Follow our setup guide to connect your AWS S3 bucket to Fivetran.
Prerequisiteslink
To connect your AWS S3 bucket to Fivetran, you need:
- An S3 bucket containing files with supported file types and encodings
- For private or encrypted buckets, an AWS account with the ability to grant Fivetran permission and to read from the bucket
Setup instructionslink
To authorize Fivetran to connect to your S3 bucket, follow these instructions:
IMPORTANT: If you are syncing from a public bucket, skip ahead to the Finish Fivetran configuration step. You don’t need an AWS account to sync from public buckets.
We recommend disabling Access Control Lists (ACLs) on each S3 bucket so that the bucket contents are controlled by the bucket’s access control settings and not the original file owner’s settings. For more information about disabling ACLs for your bucket, see AWS S3 documentation.
Get your External IDlink
In the connector setup form, find the automatically-generated External ID and make a note of it. You will need it to create an IAM role in AWS.

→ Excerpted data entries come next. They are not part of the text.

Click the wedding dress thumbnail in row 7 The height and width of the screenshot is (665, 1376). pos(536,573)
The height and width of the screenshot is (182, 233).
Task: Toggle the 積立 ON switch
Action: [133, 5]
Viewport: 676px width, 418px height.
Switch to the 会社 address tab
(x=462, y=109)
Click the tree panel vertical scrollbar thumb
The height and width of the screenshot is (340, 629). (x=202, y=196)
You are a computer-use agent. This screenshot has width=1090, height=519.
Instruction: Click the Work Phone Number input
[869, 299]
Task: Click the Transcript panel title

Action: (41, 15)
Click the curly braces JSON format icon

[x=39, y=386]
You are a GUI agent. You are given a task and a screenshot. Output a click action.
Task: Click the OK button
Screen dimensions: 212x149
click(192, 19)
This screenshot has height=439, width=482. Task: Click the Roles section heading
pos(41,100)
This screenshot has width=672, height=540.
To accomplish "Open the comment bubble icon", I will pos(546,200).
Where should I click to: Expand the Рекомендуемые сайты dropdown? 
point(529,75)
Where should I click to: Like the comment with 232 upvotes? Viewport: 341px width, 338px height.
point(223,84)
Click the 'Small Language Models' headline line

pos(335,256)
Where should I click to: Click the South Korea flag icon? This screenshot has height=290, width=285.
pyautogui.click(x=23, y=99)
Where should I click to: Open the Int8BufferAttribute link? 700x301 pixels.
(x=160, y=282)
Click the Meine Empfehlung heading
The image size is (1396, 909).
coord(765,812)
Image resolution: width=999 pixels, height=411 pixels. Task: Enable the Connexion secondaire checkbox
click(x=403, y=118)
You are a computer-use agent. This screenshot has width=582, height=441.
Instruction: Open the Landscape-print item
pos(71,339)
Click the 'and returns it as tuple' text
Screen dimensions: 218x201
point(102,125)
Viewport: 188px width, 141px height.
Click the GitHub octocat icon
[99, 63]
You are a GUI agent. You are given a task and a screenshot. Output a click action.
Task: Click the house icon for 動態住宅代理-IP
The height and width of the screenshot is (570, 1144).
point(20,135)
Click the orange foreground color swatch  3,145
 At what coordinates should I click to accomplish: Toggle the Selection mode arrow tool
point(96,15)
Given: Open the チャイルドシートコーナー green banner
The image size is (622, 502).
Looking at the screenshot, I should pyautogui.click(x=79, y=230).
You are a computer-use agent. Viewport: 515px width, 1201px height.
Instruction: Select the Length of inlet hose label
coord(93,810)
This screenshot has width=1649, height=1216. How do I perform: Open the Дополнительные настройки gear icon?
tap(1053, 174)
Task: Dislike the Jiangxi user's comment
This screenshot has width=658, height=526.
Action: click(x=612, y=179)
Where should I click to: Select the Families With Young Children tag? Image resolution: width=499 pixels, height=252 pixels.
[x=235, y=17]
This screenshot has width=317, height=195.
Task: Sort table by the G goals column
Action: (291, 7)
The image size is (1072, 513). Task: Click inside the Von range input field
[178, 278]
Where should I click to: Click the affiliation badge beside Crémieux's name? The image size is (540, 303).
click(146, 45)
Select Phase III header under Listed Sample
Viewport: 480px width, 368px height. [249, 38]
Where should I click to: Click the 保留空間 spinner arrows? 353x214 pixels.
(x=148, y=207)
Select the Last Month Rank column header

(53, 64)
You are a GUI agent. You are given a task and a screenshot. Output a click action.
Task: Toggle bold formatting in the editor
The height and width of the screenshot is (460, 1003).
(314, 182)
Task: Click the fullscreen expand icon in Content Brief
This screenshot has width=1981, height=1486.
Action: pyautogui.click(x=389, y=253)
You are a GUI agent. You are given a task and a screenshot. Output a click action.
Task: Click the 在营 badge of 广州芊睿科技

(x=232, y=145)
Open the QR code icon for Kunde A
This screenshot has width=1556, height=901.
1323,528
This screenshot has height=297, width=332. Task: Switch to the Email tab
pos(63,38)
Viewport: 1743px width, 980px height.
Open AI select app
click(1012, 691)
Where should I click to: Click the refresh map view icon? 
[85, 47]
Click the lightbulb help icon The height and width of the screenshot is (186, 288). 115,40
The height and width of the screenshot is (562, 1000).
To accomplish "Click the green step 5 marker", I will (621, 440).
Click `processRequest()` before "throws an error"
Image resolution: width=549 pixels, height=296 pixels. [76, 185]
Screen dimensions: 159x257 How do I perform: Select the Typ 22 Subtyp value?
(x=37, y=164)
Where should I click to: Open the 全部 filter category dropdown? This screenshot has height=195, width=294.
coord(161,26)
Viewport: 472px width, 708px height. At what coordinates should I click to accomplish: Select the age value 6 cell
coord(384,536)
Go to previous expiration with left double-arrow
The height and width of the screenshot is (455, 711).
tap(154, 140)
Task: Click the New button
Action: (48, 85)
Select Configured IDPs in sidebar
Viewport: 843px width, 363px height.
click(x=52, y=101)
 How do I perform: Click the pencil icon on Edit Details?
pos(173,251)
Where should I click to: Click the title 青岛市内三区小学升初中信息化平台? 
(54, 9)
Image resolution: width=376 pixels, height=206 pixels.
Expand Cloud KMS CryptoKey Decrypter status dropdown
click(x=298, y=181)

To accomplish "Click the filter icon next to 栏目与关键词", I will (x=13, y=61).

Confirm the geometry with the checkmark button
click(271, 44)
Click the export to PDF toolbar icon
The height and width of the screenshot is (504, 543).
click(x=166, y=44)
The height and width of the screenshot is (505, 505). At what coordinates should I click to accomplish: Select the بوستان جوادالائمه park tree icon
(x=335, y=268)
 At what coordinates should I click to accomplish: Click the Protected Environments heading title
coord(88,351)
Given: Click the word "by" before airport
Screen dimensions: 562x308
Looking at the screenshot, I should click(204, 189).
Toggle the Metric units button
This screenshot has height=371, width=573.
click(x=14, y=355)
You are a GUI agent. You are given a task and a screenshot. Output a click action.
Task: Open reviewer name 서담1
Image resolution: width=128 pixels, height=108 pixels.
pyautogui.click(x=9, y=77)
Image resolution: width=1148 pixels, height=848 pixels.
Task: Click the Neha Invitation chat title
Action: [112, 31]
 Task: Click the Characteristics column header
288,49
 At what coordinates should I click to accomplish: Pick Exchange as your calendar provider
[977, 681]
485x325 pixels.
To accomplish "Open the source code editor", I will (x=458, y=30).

NOTE: The automatically-generated External ID is tied to your account. If you close and re-open the setup form, the ID will remain the same. You can keep the tab open in the background while you configure your source for convenience.
Create an IAM Policy for Fivetranlink
-
Open your Amazon IAM console.
-
Go to Policies, then select Create Policy.
-
Go to the JSON tab.
-
Copy the following policy and paste it in the JSON tab, replacing
{your-bucket-name}
with the name of your S3 bucket.
{
"Version": "2012-10-17",
"Statement": [
{
"Effect": "Allow",
"Action": [
"s3:Get*",
"s3:List*"
],
"Resource": [
"arn:aws:s3:::{your-bucket-name}/*",
"arn:aws:s3:::{your-bucket-name}"
]
}
]
}
-
For encrypted buckets, follow Amazon’s AWS S3 bucket instructions to modify the AWS KMS key’s policy to grant Fivetran permissions to download files from your encrypted bucket.
-
Click Review Policy.
-
Name the policy “Fivetran-S3-Access”.
-
Click Create Policy.
Create an IAM role for Fivetranlink
-
Go to Roles, then select Create New Role.
-
Select Another AWS Account, then enter Fivetran’s account ID,
834469178297
, in the Account ID field. -
Select the Require external ID checkbox.
-
Enter the External ID you found in your connector setup form.
-
Click Next: Permissions.
-
Select the “Fivetran-S3-Access” policy that you created in Step 2.
-
Click Next: Tags, which is optional.
-
Click Next: Review.
-
Name your new role “Fivetran”, then click Create Role.
-
Select the Fivetran role you just created.
-
Find the Role ARN and make a note of it. You will need it to fill in your connector setup form.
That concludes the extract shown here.